Page 1 of 1

Carved and Painted sign for Chiropractor

Posted: Fri Mar 22, 2019 3:59 pm
by BillK
Here is the final product of a sign carved into PVC trim board. The PVC boards take paint very well. Plan your carving well, hold your zero and have a way to relocate the piece and the painting can be relatively easy. Any questions?
20190322_165308075_iOS.jpg

Re: Carved and Painted sign for Chiropractor

Posted: Sat Mar 23, 2019 7:49 am
by OCEdesigns
Very nice! What is the actual size?

Re: Carved and Painted sign for Chiropractor

Posted: Sat Mar 23, 2019 8:35 am
by BillK
Hi! This sign is 16 inches in diameter and is 3/4” thick. It is made from (3) pieces nominal 1x8 trim board edge glued together.

Thanks.

Re: Carved and Painted sign for Chiropractor

Posted: Wed Mar 27, 2019 1:48 pm
by Kayvon
Turned out very sharp. Nice paint job, too, with great contrast.

Re: Carved and Painted sign for Chiropractor

Posted: Thu Mar 28, 2019 5:56 pm
by BillK
Thanks! I think the key was getting the black pretty much perfect. 4 coats flat black brushed on with orbital sanding after coat 3 and 4. Then sprayed flat black. Then 2 coats of sprayed acrylic matte clear finish. The other colors were brushed on acrylics. The white is the natural color of the PVC material.

Re: Carved and Painted sign for Chiropractor

Posted: Wed May 01, 2019 10:38 pm
by Eagle55
What did you use for glue? A wood glue or pvc solvent type glue? Excellent work, but I wouldn’t expect any less from you.

Re: Carved and Painted sign for Chiropractor

Posted: Sat May 04, 2019 9:17 pm
by BillK
Thanks Eagle. I use the white Gorilla glue. Works really well with Azek and PVC trim boards. In the past I used it to fix an error in a PVC board project. Takes paint well.

Re: Carved and Painted sign for Chiropractor

Posted: Mon May 06, 2019 7:20 am
by NL7U
I would be interested to know
1: What program do you use for carving?
2: What bits did you use?
3: Are the letters raised?

I am especially interested in #3 as I am using only Vcarve desktop and see many processes that are not available to me.

Thanks,
NL7U

Re: Carved and Painted sign for Chiropractor

Posted: Mon May 06, 2019 11:26 am
by Kayvon
I'm going to guess at the answers and BillK can tell me where I'm off.

1. VCarve (or Aspire, if that's what he has, but he didn't need any of Aspire's features for this beyond what VCarve already has)
2. Looks like a 1/4" end mill for the cut out and a 90-degree v-bit for the lettering
3. Those are definitely cut letters, rather than raised, but there's no reason you couldn't do raised instead. See VCarve's prism tool.

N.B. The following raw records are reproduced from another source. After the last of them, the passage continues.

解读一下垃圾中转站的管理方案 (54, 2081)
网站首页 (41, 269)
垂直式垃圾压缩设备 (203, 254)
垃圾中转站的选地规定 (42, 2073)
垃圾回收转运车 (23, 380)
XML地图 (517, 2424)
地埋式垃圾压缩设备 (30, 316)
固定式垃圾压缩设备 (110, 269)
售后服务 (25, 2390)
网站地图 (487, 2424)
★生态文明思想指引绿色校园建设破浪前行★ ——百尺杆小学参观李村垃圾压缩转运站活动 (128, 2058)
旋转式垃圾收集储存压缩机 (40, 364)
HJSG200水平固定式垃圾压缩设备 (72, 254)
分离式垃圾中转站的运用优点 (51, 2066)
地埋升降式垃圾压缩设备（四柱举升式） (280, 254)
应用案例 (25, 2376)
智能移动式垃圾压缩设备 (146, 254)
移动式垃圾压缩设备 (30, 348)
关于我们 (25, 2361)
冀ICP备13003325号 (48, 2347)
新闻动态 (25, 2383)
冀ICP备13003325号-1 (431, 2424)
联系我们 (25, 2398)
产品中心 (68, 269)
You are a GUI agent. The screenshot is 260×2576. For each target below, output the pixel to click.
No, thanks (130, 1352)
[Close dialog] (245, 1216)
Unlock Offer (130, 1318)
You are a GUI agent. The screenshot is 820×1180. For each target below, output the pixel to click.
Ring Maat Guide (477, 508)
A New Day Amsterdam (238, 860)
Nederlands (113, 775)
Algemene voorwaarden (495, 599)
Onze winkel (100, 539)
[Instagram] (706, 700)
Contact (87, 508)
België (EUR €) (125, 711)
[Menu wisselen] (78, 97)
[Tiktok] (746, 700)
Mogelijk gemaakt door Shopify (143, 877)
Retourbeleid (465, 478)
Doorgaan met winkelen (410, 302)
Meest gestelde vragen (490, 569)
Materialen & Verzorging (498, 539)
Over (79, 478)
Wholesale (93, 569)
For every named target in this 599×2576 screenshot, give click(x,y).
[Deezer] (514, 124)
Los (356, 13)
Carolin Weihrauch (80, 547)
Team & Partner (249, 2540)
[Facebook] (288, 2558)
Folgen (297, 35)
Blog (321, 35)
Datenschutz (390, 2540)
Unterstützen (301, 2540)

Re: Carved and Painted sign for Chiropractor

Posted: Mon May 06, 2019 8:06 pm
by BillK
Kayvon wrote:I'm going to guess at the answers and BillK can tell me where I'm off.

1. VCarve (or Aspire, if that's what he has, but he didn't need any of Aspire's features for this beyond what VCarve already has) -Aspire is what I have, but yes, V-carve would be fine for this.


2. Looks like a 1/4" end mill for the cut out and a 90-degree v-bit for the lettering
3. Those are definitely cut letters, rather than raised, but there's no reason you couldn't do raised instead. See VCarve's prism tool.
2 and 3 are generally correct. I actually planned these cuts to make the painting easy. The material is white, so the letters were V-cut through the black. For the center part I did cut outs of the color sections using a 1/4" bit to clear and 1/8" to finish.Then painted two coats of the colors with the outer edges masked off. Back into the shark and used a 1/2" dia cutter to clear and a 1/4" to finish just a shallow pocket that exposed the white for the stick figures. Two coats of clear matte acrylic over. 4 coats of flat black were brushed on, sanded smooth, then 1 sprayed on. So this was actually in and out of the machine 3 times. Once to flatten the three boards that I glued up to make this, out for black paint, in for pocket carving, out for color painting, in for letter cutting and center pocket as above, out for final clear matte.